EXERCISE DESCRIPTION: Count the lines in the data below that contain the string "height", matching uppercase and lowercase exactly. Reply with the number alone.

#### DATASET CONTENT

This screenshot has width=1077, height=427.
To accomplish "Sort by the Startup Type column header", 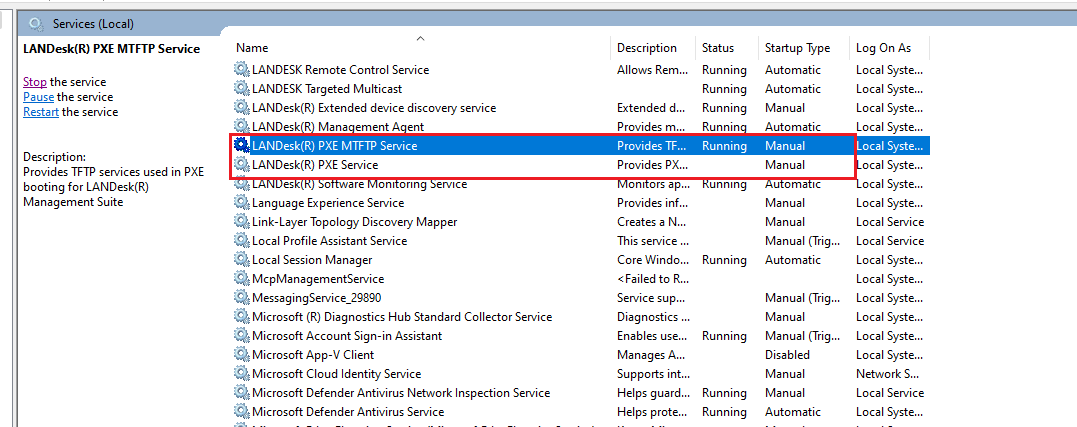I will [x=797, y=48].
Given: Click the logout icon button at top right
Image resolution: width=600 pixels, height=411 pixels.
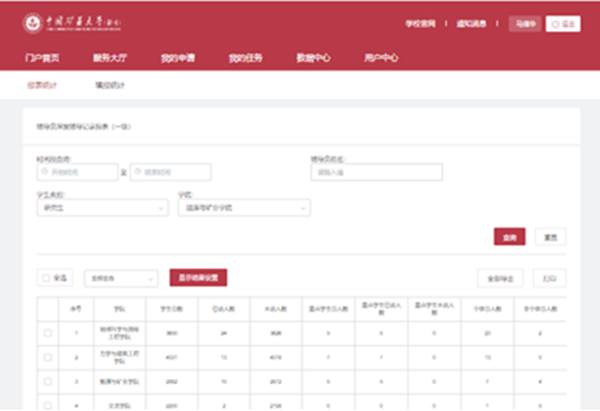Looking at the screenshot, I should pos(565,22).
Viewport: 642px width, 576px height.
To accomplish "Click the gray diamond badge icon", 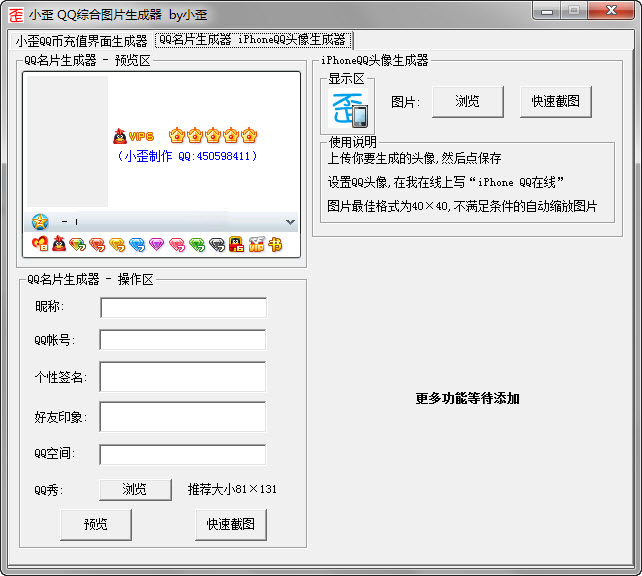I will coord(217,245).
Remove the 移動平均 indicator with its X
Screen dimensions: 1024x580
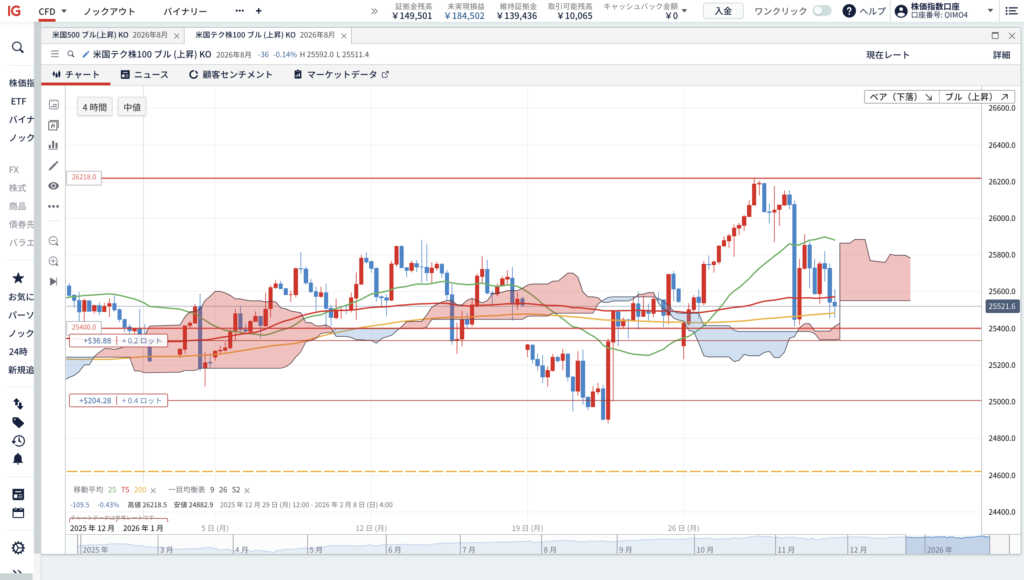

########

TASK RESPONSE: 3